## Work instruction
All lines at and after the one containing "Click the receive updates copy icon", up to the end of the listing below, are to be printed exactly, with the pictures omitted.

## Exercise materials
════════

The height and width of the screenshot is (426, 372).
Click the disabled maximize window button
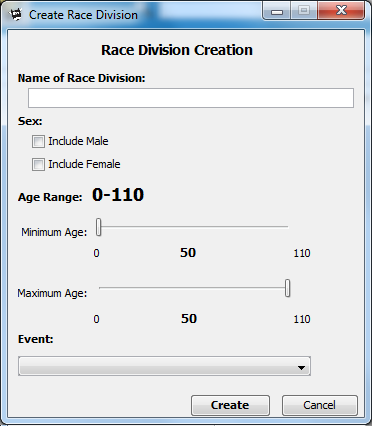pos(304,11)
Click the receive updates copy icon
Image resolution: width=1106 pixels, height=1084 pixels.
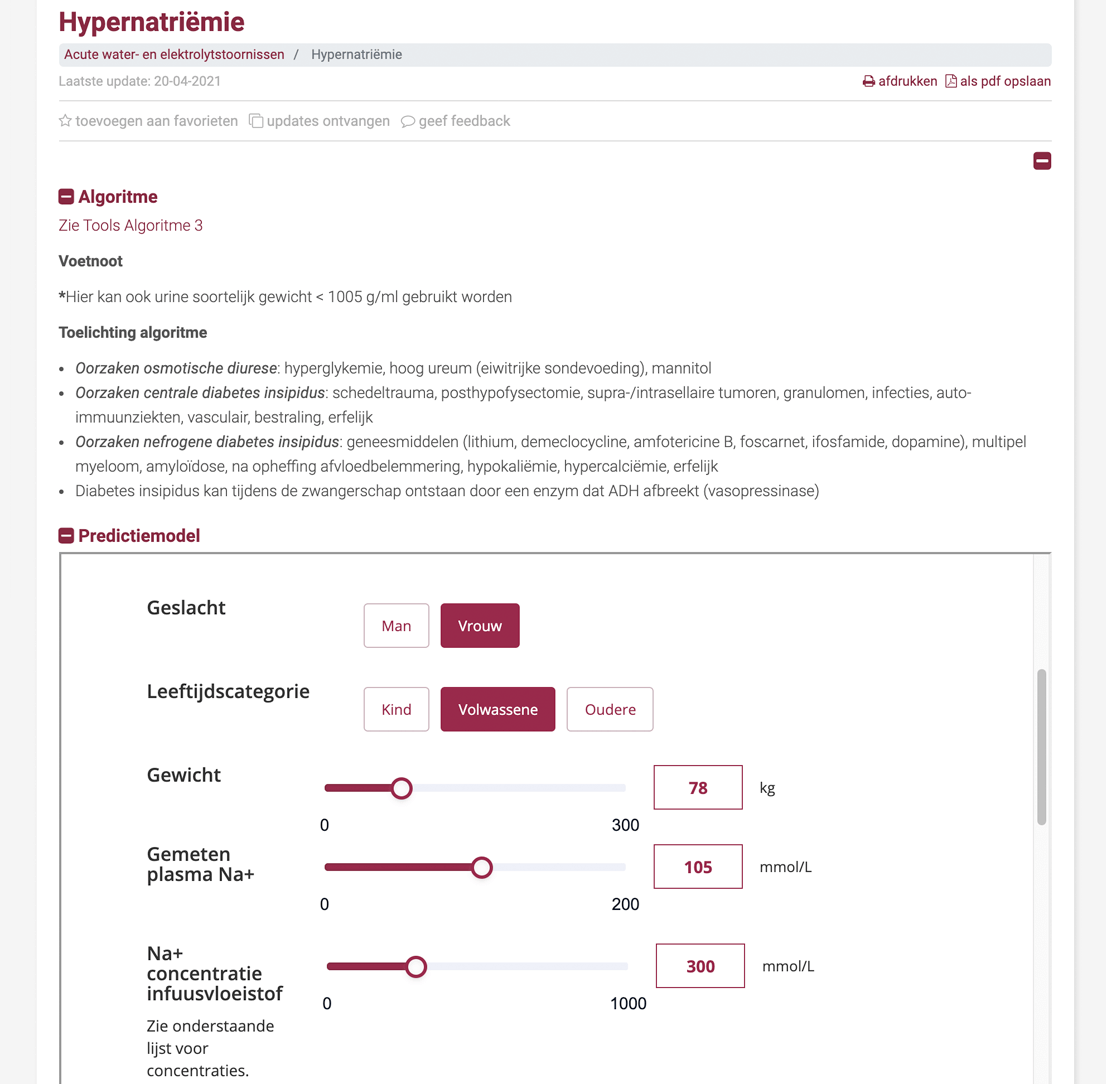click(x=256, y=121)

════════

## Result
Click the receive updates copy icon
Image resolution: width=1106 pixels, height=1084 pixels.
click(x=256, y=121)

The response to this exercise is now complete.